You don’t realise how much of life is made of “next”
until the word turns into a schedule.
Next biopsy.
Next scan.
Next clinic letter that lands with all the grace
of a brick through the letterbox.
You learn new weeks by their names:
“results week”, “treatment week”, “review week”,
and that special one where nobody calls
so your brain does the calling for them.
It’s not the pain that breaks you most,
not always.
It’s the waiting room you carry around in your chest,
the imaginary desk where you sit
refreshing silence like it’s a webpage.
You become an expert in reading faces.
In hearing meaning inside a pause.
In measuring time
by how loud the kettle sounds
when the house has gone quiet again.
They take a bit of you,
look at it under light,
and you live in the gap
between “we’ve sent it off”
and “we know what it means”.
Then the plan arrives.
Tablets, injections, appointments,
a tidy list of actions
to keep chaos in a box.
For a moment you breathe.
You think: right, we’re moving.
And then it starts again.
Wait to see if it’s working.
Wait for the numbers.
Wait for the scan to confirm
what hope insists on saying
and fear insists on arguing with.
You try to be normal in the meantime.
You smile at jokes.
You answer messages with “all good”
because it’s easier than explaining
that your head is running two timelines at once:
the one everyone sees,
and the one where you’re always five minutes
from bad news.
Some days you’re fine.
Genuinely fine.
Other days your mind goes full courtroom,
cross-examining every ache,
every tired morning,
every ordinary twinge
as if your body is a witness
who can’t be trusted.
And the pressure isn’t dramatic,
it’s constant.
Like a thumb on the bruise of your thoughts.

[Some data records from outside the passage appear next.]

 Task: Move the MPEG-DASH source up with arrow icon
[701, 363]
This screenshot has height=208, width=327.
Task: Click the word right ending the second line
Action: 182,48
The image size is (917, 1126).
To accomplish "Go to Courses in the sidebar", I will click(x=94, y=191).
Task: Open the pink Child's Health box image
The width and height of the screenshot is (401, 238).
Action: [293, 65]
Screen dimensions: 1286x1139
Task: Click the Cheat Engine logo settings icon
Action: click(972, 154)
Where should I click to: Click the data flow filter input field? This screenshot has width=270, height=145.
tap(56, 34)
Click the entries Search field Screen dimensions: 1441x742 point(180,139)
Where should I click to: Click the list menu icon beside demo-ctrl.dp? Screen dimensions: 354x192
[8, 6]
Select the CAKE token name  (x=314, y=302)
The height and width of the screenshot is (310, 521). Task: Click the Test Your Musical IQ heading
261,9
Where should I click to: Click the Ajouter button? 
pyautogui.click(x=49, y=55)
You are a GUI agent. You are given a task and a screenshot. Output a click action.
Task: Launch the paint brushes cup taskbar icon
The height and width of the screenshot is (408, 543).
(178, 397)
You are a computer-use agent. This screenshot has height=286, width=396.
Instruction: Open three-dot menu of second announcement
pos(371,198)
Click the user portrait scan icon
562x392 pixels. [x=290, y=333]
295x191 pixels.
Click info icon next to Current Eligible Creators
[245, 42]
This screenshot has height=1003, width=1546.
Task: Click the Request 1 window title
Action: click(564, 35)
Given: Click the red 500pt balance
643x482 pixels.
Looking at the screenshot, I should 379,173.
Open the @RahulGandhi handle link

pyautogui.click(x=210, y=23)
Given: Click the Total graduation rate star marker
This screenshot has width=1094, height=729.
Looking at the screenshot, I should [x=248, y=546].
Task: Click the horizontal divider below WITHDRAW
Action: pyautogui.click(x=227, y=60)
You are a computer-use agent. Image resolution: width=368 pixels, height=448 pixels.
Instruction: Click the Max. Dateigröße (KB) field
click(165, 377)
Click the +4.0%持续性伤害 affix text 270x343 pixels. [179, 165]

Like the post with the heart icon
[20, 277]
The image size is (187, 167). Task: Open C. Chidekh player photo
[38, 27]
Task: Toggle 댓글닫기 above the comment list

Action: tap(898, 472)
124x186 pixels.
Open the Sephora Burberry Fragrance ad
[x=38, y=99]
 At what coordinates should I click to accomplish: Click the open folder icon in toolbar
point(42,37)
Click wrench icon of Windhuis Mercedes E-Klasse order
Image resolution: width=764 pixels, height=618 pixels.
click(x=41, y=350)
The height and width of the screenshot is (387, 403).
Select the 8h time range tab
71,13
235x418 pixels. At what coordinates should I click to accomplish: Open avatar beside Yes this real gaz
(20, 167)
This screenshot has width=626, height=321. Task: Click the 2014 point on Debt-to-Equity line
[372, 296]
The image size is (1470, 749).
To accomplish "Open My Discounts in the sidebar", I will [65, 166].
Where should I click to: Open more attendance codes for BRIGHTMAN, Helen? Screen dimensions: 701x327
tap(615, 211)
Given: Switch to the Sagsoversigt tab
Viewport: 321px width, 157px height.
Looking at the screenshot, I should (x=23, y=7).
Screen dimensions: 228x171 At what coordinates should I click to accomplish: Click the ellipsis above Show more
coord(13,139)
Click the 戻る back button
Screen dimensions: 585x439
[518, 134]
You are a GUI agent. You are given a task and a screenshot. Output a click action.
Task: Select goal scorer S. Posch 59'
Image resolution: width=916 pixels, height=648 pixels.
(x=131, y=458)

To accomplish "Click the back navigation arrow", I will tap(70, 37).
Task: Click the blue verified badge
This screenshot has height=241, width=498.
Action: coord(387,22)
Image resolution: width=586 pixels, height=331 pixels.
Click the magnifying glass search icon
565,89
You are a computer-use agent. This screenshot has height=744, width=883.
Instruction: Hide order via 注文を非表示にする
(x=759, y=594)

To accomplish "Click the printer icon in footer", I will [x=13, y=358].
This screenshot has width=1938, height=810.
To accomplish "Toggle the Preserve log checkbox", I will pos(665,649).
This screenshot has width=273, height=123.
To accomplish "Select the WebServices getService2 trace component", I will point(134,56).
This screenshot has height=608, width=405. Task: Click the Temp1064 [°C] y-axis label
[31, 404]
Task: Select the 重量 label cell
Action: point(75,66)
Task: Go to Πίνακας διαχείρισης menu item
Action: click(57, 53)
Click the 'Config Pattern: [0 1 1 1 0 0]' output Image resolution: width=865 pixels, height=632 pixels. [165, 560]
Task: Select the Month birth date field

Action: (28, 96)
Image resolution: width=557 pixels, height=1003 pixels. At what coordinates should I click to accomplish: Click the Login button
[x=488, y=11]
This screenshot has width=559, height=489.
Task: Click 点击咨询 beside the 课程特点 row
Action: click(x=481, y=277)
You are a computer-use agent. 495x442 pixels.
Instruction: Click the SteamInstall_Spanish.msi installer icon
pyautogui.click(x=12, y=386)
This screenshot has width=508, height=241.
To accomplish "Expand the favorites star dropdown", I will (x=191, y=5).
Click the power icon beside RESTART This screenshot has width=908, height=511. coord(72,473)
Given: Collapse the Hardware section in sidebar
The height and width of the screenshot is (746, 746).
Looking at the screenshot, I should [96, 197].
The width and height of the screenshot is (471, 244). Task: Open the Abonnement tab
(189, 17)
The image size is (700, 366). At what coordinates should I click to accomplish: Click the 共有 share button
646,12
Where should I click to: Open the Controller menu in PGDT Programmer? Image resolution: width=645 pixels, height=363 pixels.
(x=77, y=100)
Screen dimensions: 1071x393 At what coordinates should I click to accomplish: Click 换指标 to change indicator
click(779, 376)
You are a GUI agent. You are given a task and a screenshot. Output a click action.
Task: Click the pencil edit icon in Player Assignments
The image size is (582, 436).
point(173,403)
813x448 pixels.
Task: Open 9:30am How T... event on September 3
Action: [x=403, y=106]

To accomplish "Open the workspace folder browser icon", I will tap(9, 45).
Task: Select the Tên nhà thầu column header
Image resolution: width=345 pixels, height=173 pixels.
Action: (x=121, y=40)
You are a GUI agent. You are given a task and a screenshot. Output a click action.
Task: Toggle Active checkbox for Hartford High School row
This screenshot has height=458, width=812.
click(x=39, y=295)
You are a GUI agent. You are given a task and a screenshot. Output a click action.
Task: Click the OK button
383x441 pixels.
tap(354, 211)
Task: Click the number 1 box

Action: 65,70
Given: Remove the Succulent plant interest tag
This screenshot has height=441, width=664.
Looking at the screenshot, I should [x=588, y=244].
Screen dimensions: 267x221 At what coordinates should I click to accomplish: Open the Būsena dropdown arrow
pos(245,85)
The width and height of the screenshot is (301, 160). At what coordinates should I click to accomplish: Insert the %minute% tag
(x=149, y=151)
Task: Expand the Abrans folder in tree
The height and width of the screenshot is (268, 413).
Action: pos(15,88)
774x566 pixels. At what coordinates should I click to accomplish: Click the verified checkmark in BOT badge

Like living beside a phone
that can ring you into a new life
at any time.
So you develop small tactics.
You learn to anchor yourself
to what’s solid:
a cup of tea, a walk you can manage,
a mate who talks nonsense in the best way,
a job that takes ten minutes and proves
you’re still steering something.
You don’t become fearless.
You become practiced.
You become the sort of brave
that turns up anyway.
Because this is the truth of it:
cancer doesn’t only live in the body,
it rents space in the calendar.
It tries to turn days into corridors
and you into someone
who only ever walks toward a door.
But you’re still here.
Still choosing ordinary things.
Still making plans that aren’t medical.
Still finding moments
where your life is not a diagnosis
but a Tuesday,
a laugh,
a bit of sunlight through the window,
a quiet win.
And yes, you’re always waiting.
But you’re also living
in every minute they don’t get to take.